The hard work I put in throughout my three years of study and final year dissertation, along with all the support of my family, friends and academics, empowered me to finish my degree with the highest overall percentage across my course. I received the Top Student Award 2017 by the Royal Society of Biology, and the Best Student Award by my academics in the Bioscience department, for the commitment I showed throughout my course. I was honoured at graduation for these awards with my family watching and so I was content.

After graduating from LSBU, I went on to do an MSc in Global Health and Development at UCL. This was one of the first times I ever felt overly anxious and I felt like I didn’t deserve to be there. I found myself dealing with an inferiority complex by attending a Russell Group university. I had all these amazing people as my classmates, and I felt like I was just “regular degular shmegular” in comparison. I lost the value of my bachelor’s degree in that space, like I didn’t earn it. I even had an anxiety attack on the day of my orientation. But over time, with the continued support of my friends and family, I realised a lot of people were interested in what I had to say, and this feeling of inferiority was all in my head. It’s so important to have a good support group around you, to remind you of who you are and that you belong.

I thought that a master’s degree would help me find a job more easily, but it was still difficult as the market is tight out there. I signed up to LSBU Employment to see what temporary positions I could take and came across a one-year internship supporting the LEAP Programme. I didn’t know what LEAP was at the time, but it seemed to be a good role because project management skills are transferable to any field. The internship was like a passport for me. I had so many opportunities to learn, through training, shadowing senior staff, and gaining experience of what it means to run a huge transformation programme. It was this amazing opportunity that led to me being selected for my new role, as a Project Coordinator at the NeuroLeadership Institute.

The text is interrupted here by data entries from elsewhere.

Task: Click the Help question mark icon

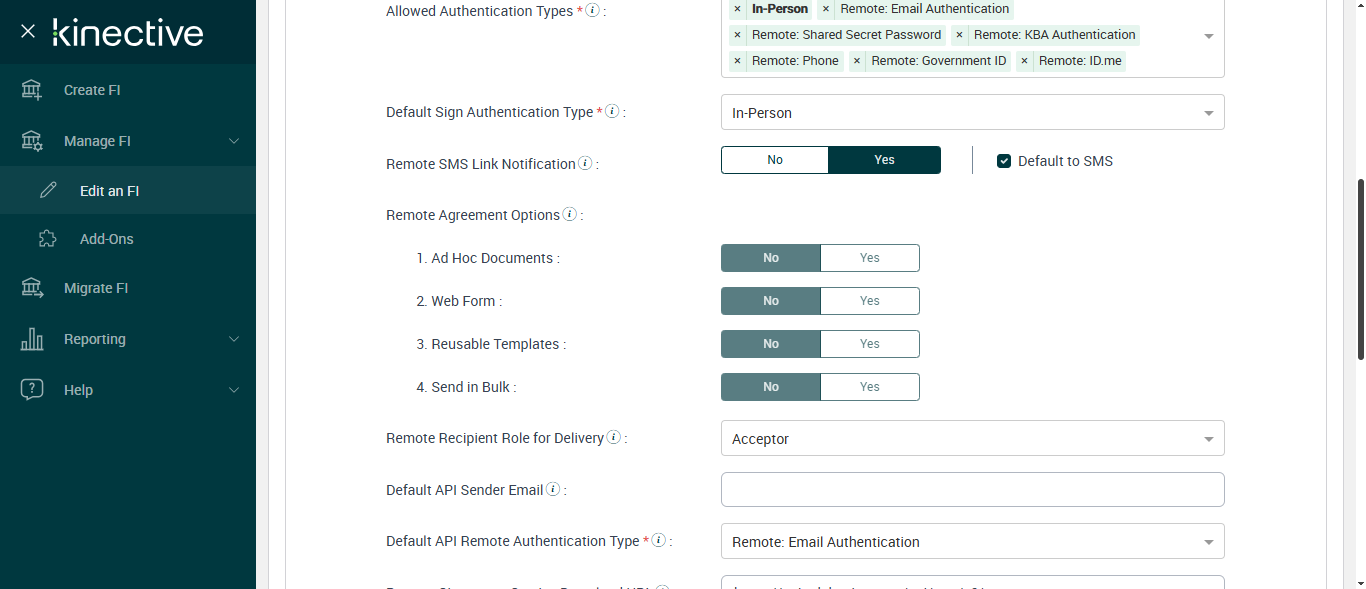Action: pyautogui.click(x=32, y=390)
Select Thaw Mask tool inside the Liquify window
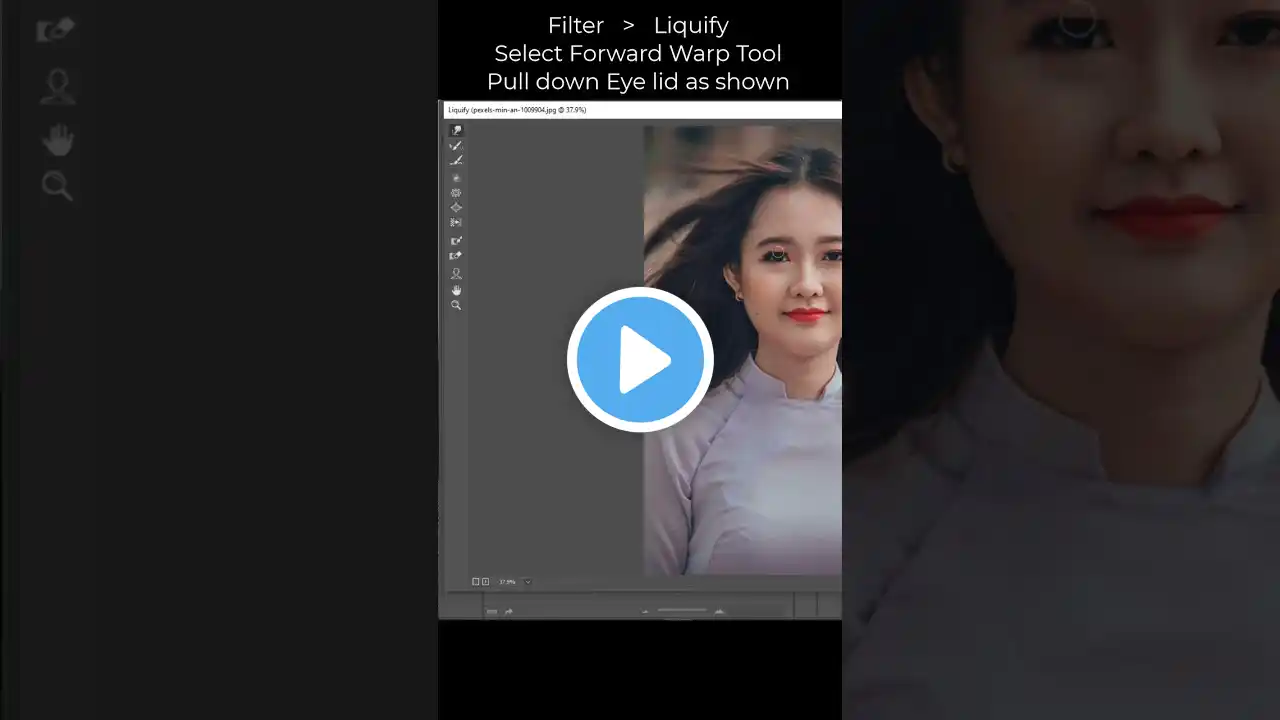Screen dimensions: 1280x720 coord(456,256)
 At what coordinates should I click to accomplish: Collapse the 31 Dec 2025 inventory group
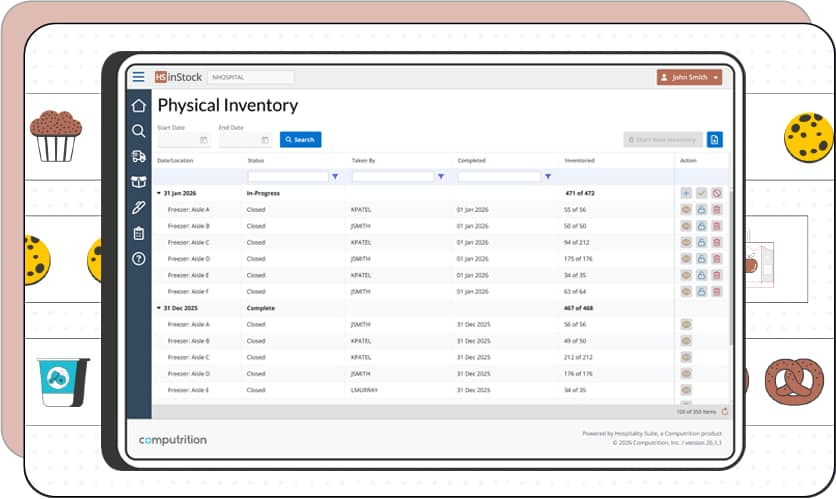click(x=158, y=308)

Career satisfaction to me, means knowing where you are on your journey and knowing where you are at now, fits into that journey. I think it’s easy to be unsatisfied if you don’t know where you're going so you need to have a vision for your future. For me in the long-term, I see myself applying my scientific knowledge and project management skills to improving health systems around the world. My heart is for Sub-Saharan Africa, and even though it’s a long-distance away and it may be some time before I get there, I believe we shouldn’t limit ourselves to what we can see now. There is nothing we can’t do, and I don’t want to limit myself. I know where I’m going, and I’m determined to get there.

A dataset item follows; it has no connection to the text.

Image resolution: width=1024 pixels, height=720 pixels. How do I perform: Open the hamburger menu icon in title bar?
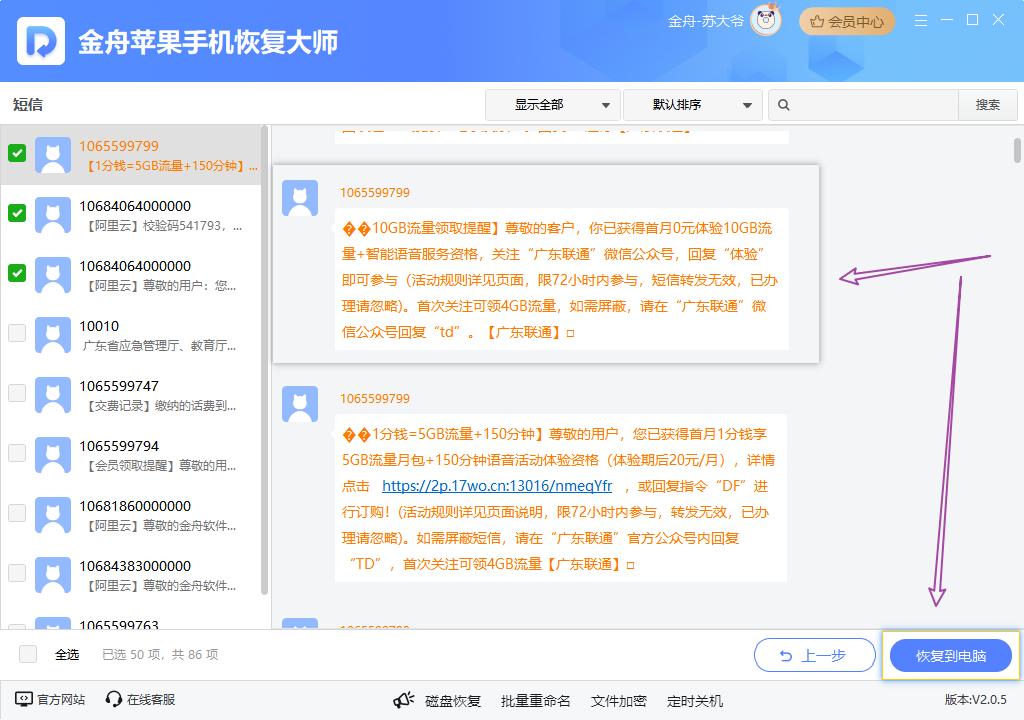(x=921, y=21)
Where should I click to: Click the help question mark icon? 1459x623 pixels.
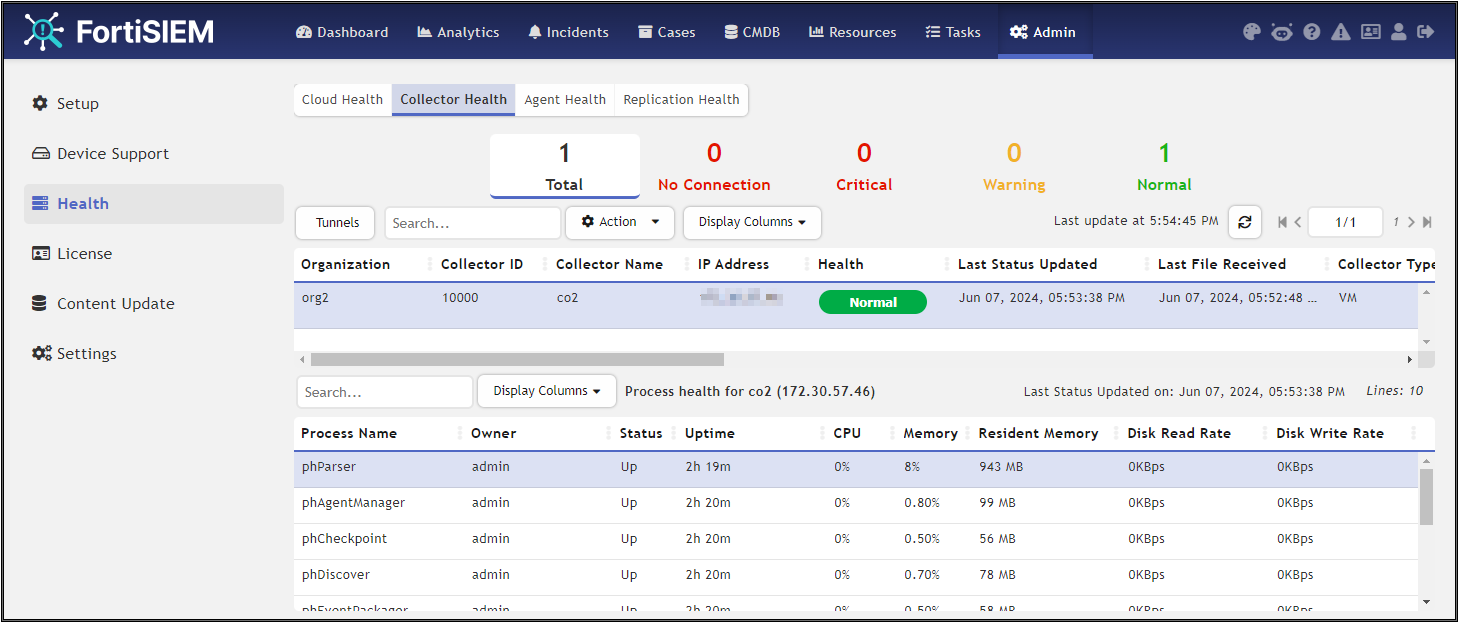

Although our relationship is new, my father is one of the most influential people in my life. Seeing him work, has influenced the way I want to live and what I want to do. He has shown me how one person can make a decision that can impact thousands of people’s lives. My mother always inspires me also, as she continuously reaches out to transform the lives of those who are less fortunate than she is in her local area. One person with good intentions and integrity can impact the world for the better and I want to be one of those people. I believe every human has a duty to take care of their neighbour and the world we live in.

My only fear is that because I want to achieve so much, I wonder if I will get it all done in time. I’m very family orientated, and I want to have a family of my own. But, the balance of ambition and work priorities concerns me. I’m not sure if women can really have it all. I’m not sure what ‘all’ means, but I do want the choice. I don’t want any regrets and must keep in mind to do what’s best for me.

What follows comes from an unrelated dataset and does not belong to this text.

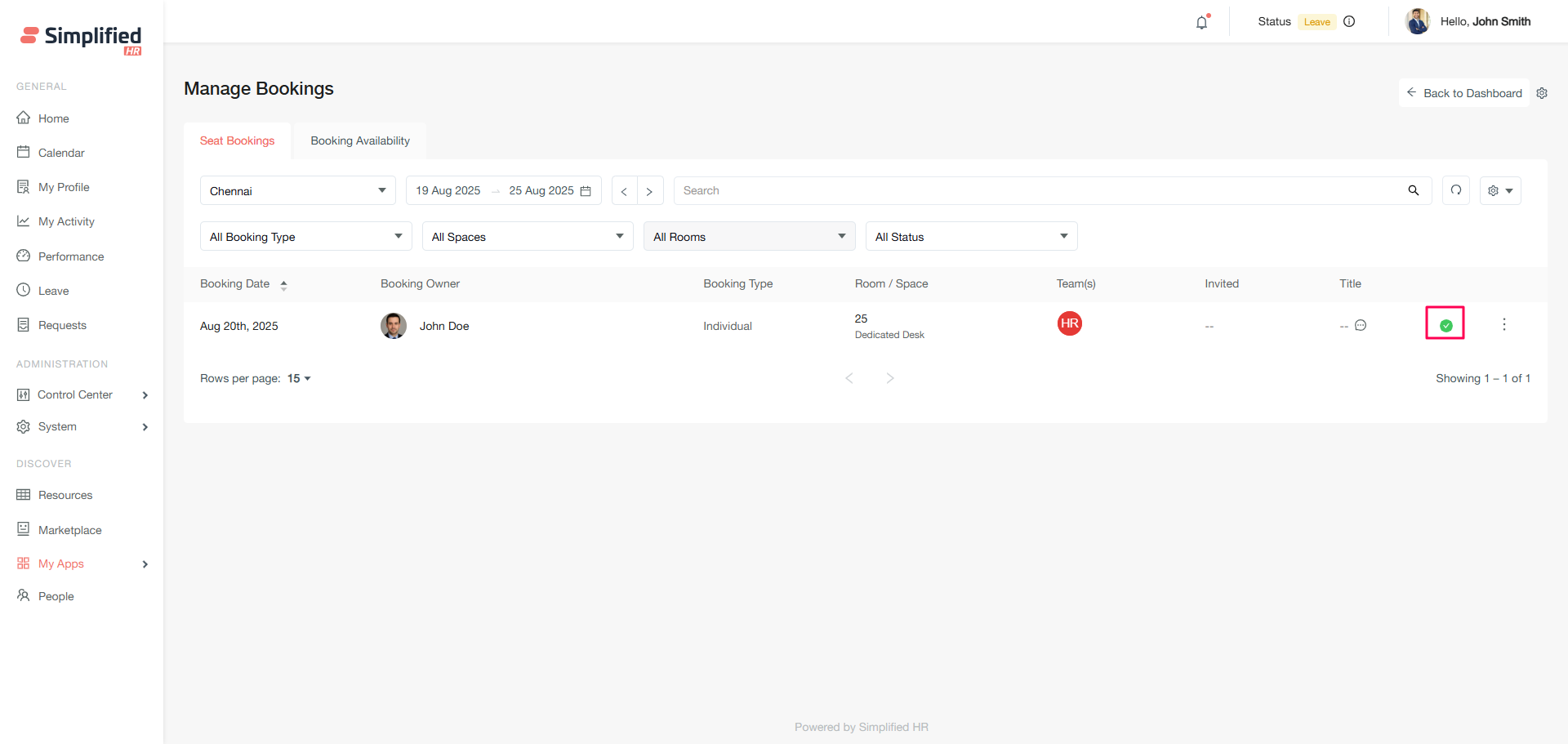Click the HR team badge
Image resolution: width=1568 pixels, height=744 pixels.
tap(1069, 323)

My identity; knowing who I am, where I come from, where I’m going and why I’m here, makes me feel powerful; knowing the answers to these questions forms my voice. The work that I do now and the work I want to do in the future, requires me to impact for change and most times that means not following the status quo. I want people to remember me as someone who is honest, has integrity, cares about humankind and has made a difference to at least one. My passion for making the world a better place, preparing the world for my children and future generations, inspires me to keep going and achieve my destiny."